**About this task**
I need the lines from the one containing "Where should I" through the last line of the entries retyped exactly, with no pictures among them.

○ ○ ○ ○ ○

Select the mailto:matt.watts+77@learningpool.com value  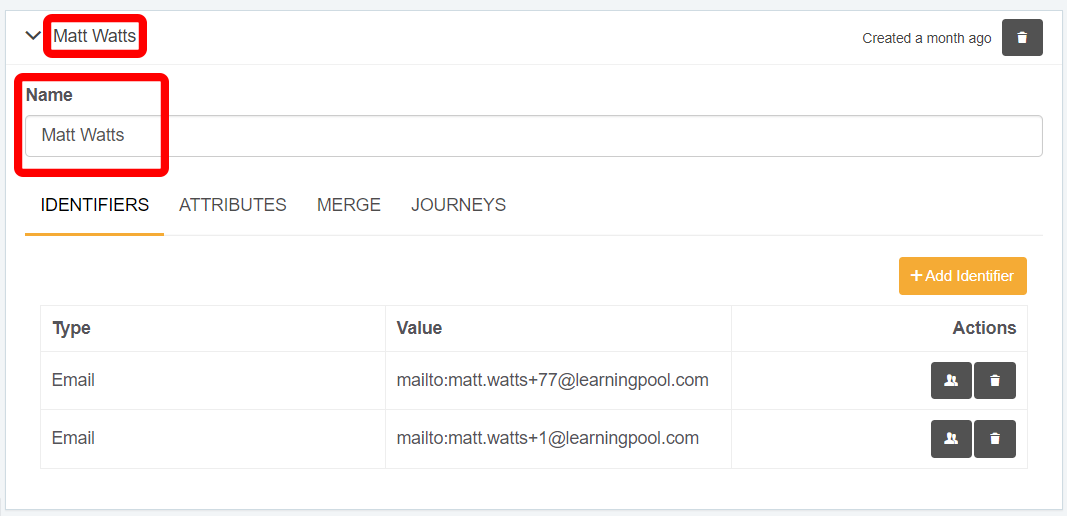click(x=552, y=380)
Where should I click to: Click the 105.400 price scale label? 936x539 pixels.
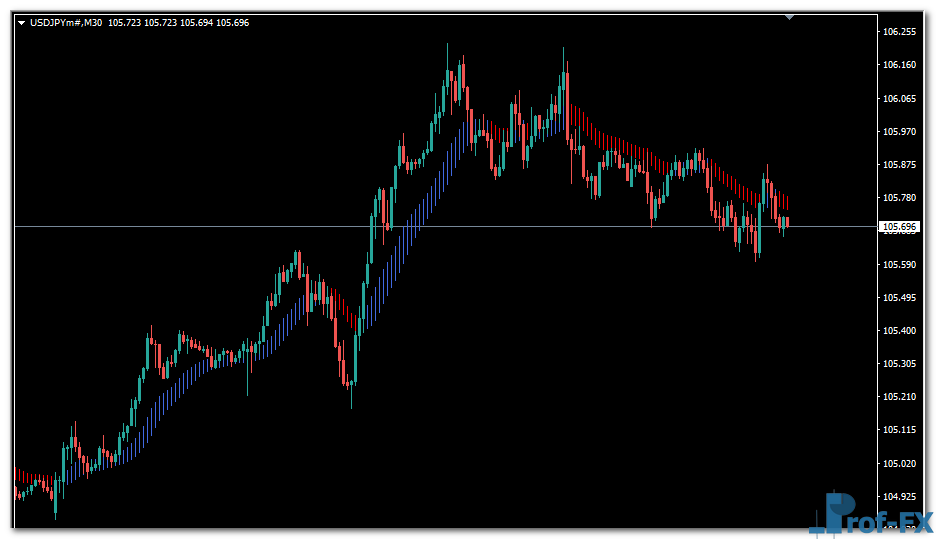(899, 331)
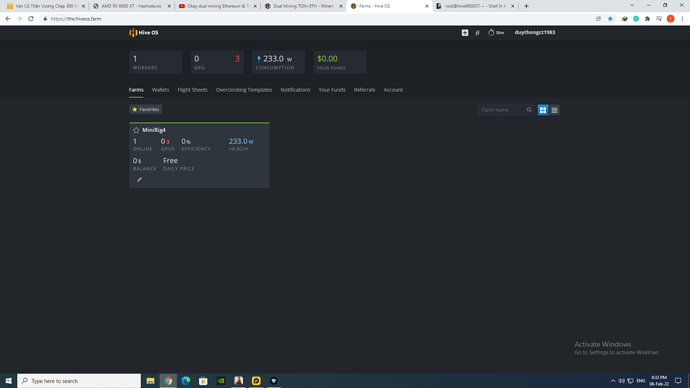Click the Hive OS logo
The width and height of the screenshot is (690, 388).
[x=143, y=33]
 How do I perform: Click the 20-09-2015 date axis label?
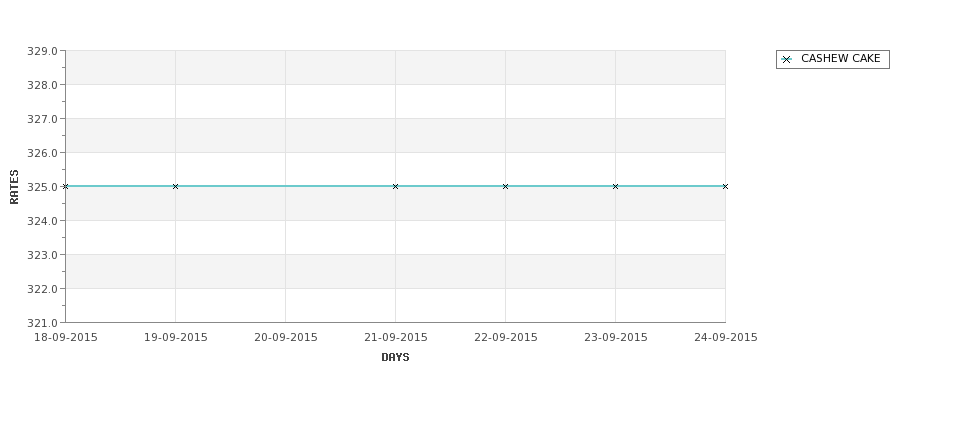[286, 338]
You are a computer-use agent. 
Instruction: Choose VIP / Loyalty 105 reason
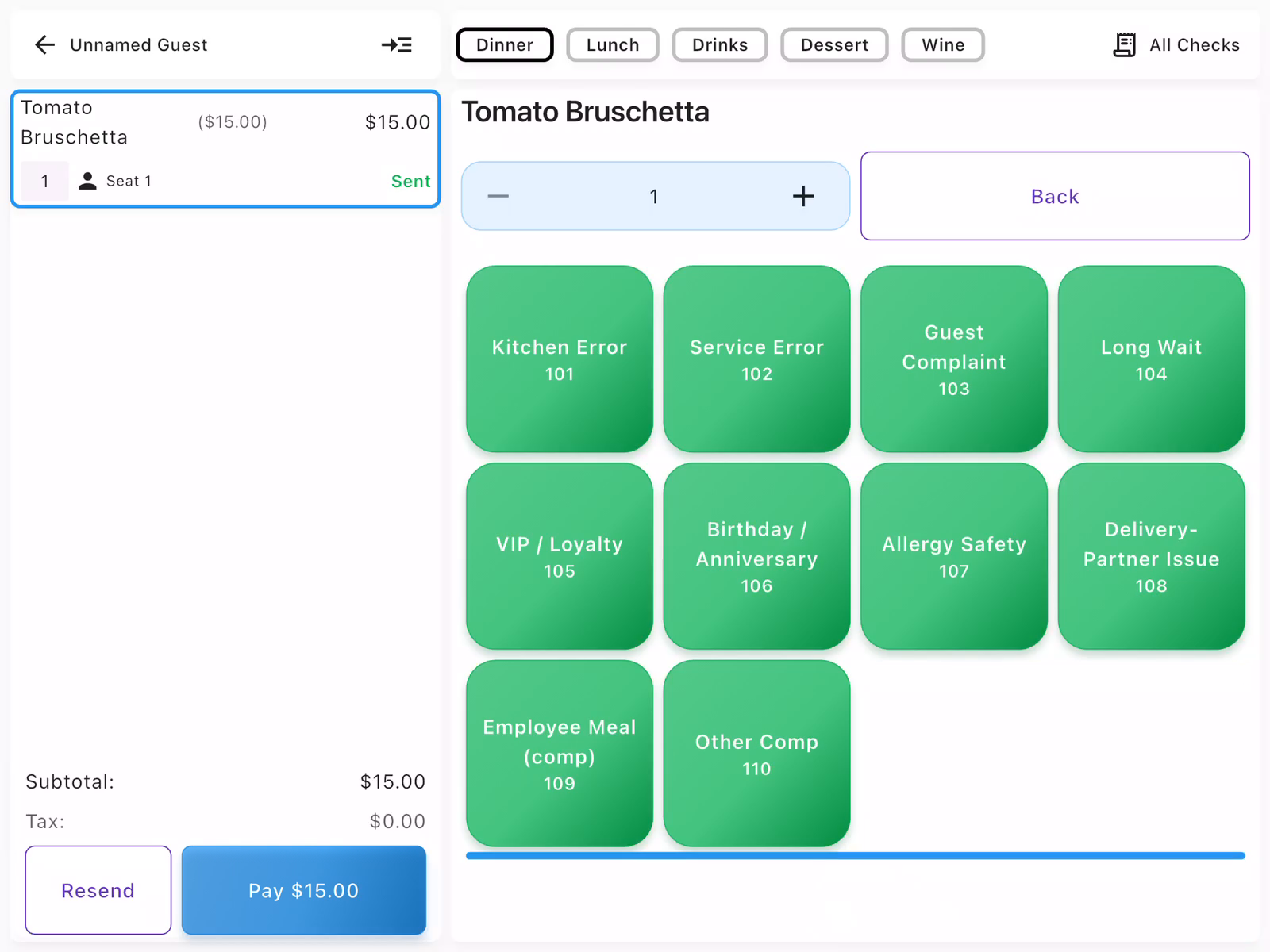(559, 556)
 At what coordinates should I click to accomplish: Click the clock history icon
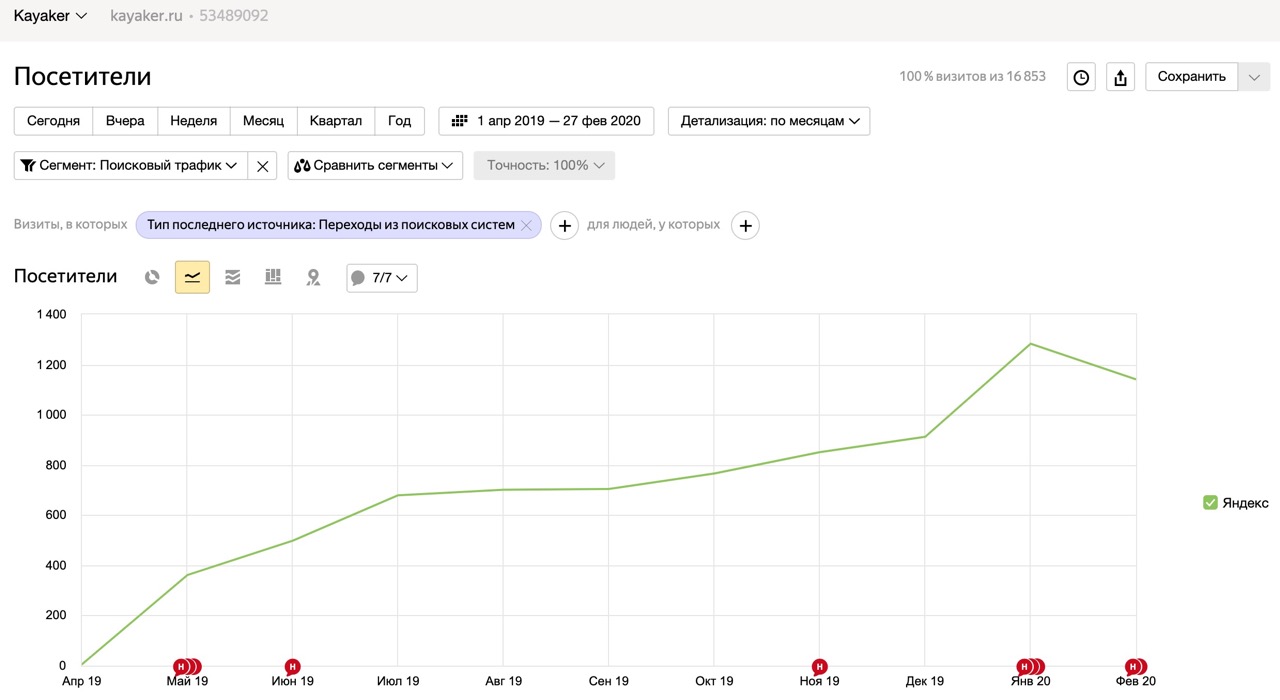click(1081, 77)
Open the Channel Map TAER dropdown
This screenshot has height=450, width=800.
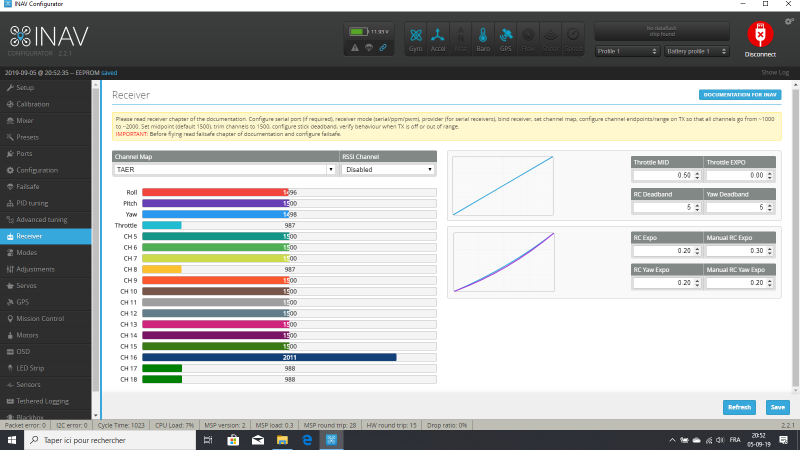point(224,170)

○ ○ ○ ○ ○

**Completed task**
Where should I click to: Click the 105.400 price scale label? 936x539 pixels.
(899, 331)
Click the Hive OS logo
The width and height of the screenshot is (690, 388).
[x=143, y=33]
 How do I perform: Click the 20-09-2015 date axis label?
[286, 338]
You are a computer-use agent. 
Instruction: Choose VIP / Loyalty 105 reason
(559, 556)
 At what coordinates should I click to accomplish: Click the clock history icon
click(1081, 77)
Open the Channel Map TAER dropdown
This screenshot has height=450, width=800.
point(224,170)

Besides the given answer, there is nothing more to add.